[Excerpted data]

▬▬▬

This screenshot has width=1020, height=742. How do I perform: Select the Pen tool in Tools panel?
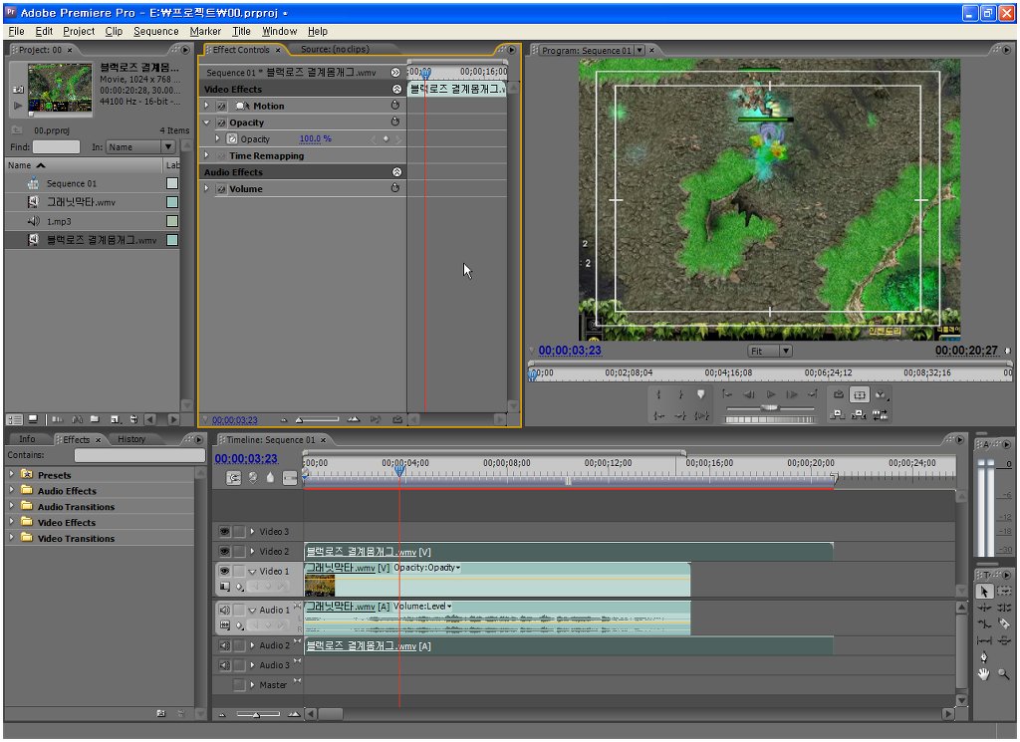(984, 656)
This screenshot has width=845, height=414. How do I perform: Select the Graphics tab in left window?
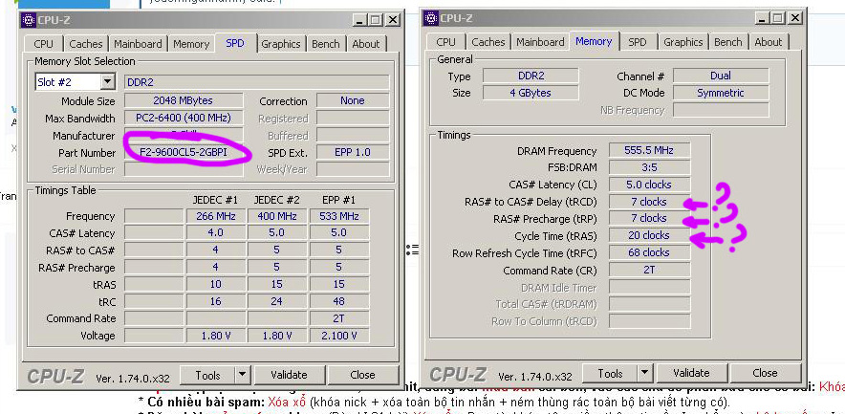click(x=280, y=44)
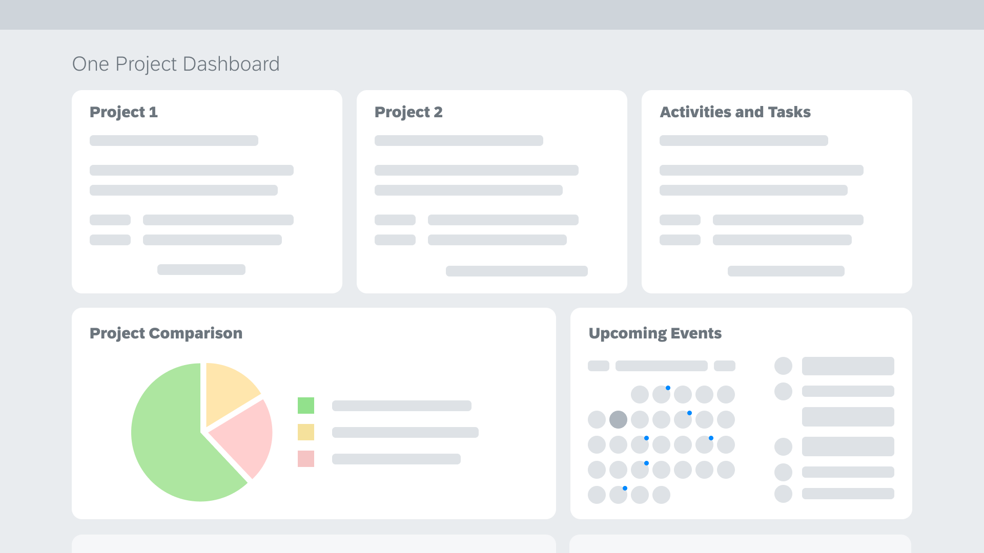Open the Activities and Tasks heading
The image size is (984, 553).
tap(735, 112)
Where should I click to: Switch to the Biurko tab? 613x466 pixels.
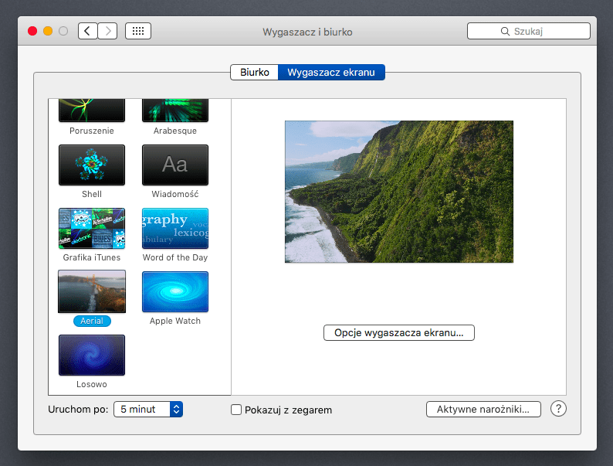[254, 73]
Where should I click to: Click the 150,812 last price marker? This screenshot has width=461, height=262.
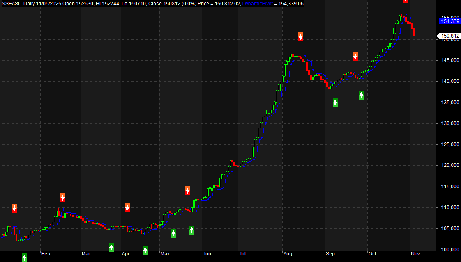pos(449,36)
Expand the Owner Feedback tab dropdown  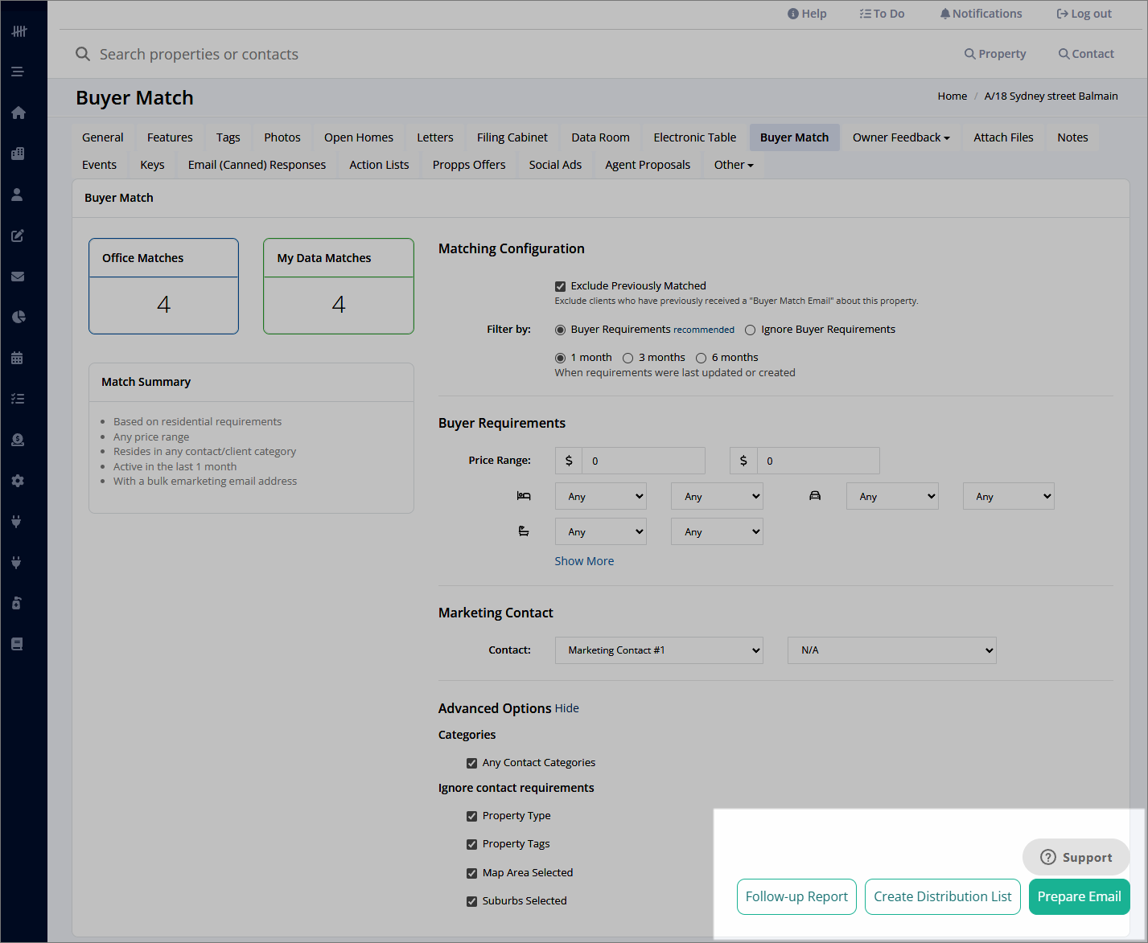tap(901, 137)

▬▬▬

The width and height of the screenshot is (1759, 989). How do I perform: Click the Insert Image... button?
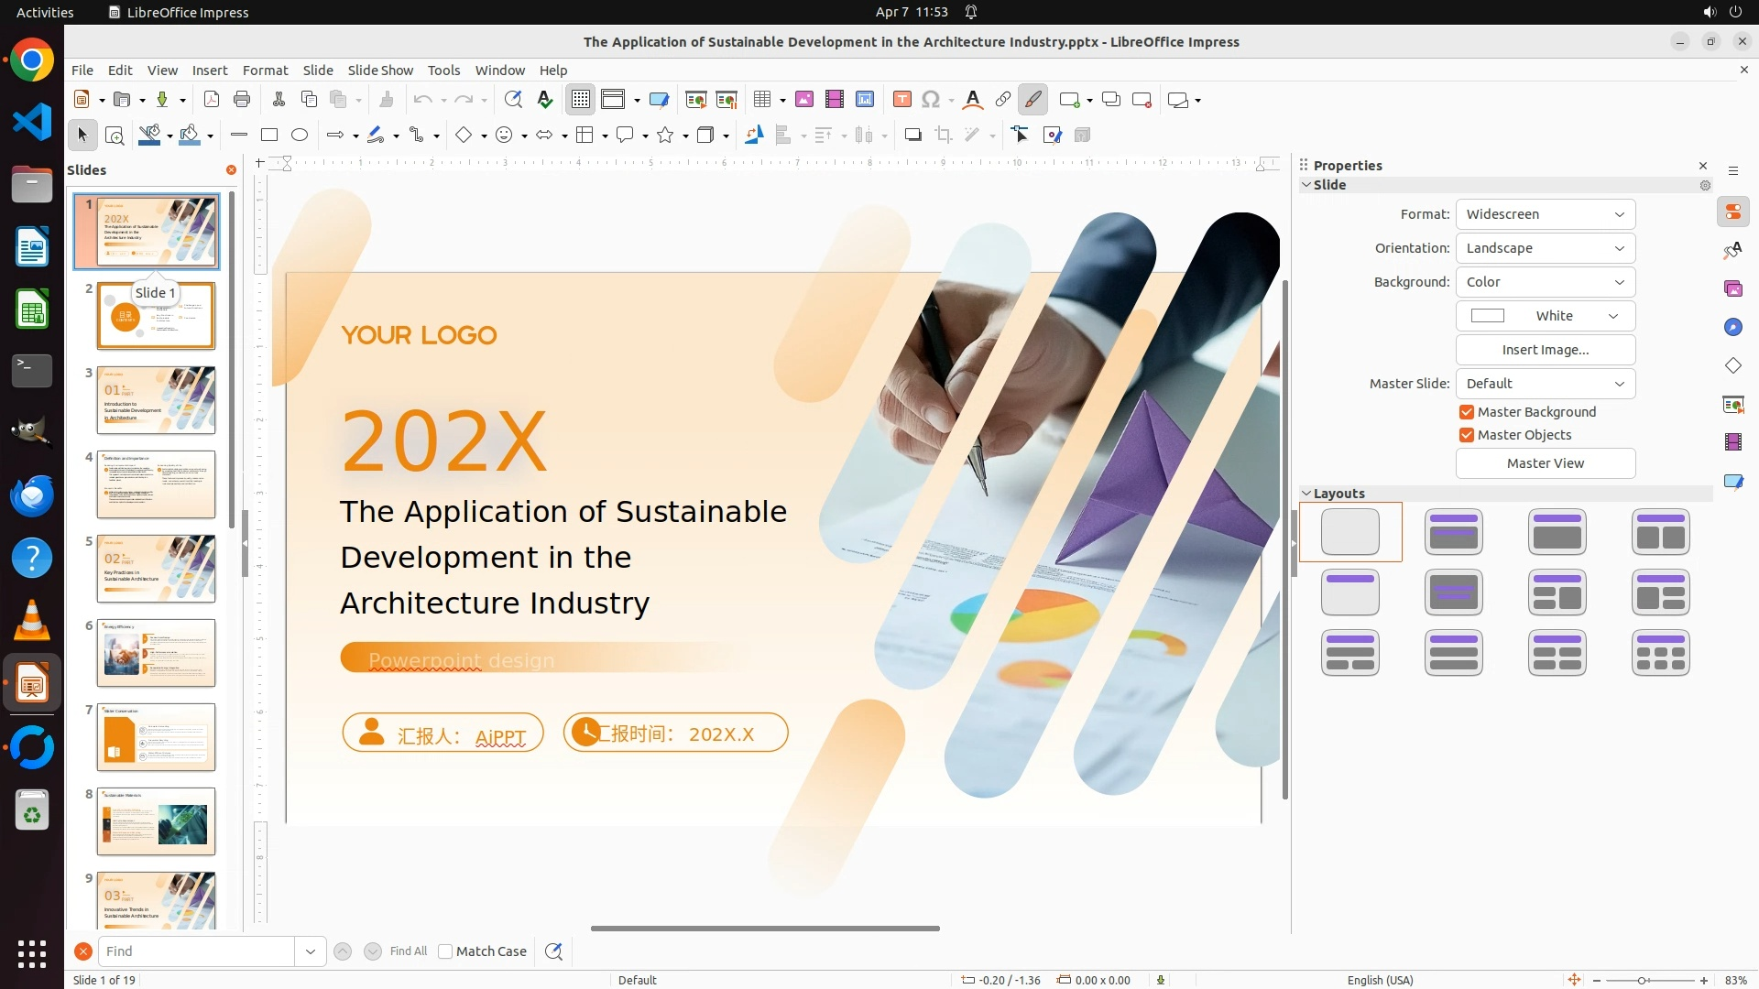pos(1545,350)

▬▬▬

[Challenge]
Arrange the data from the line with "The width and" to the line with "pos(1545,350)" as a two-column CSV with the headers instruction and response, one row for each text and its answer. Put each value in one quoted field with line breaks turned into spaces, and leave the pictures out.

[Exercise answer]
instruction,response
"The width and height of the screenshot is (1759, 989). How do I perform: Click the Insert Image... button?","pos(1545,350)"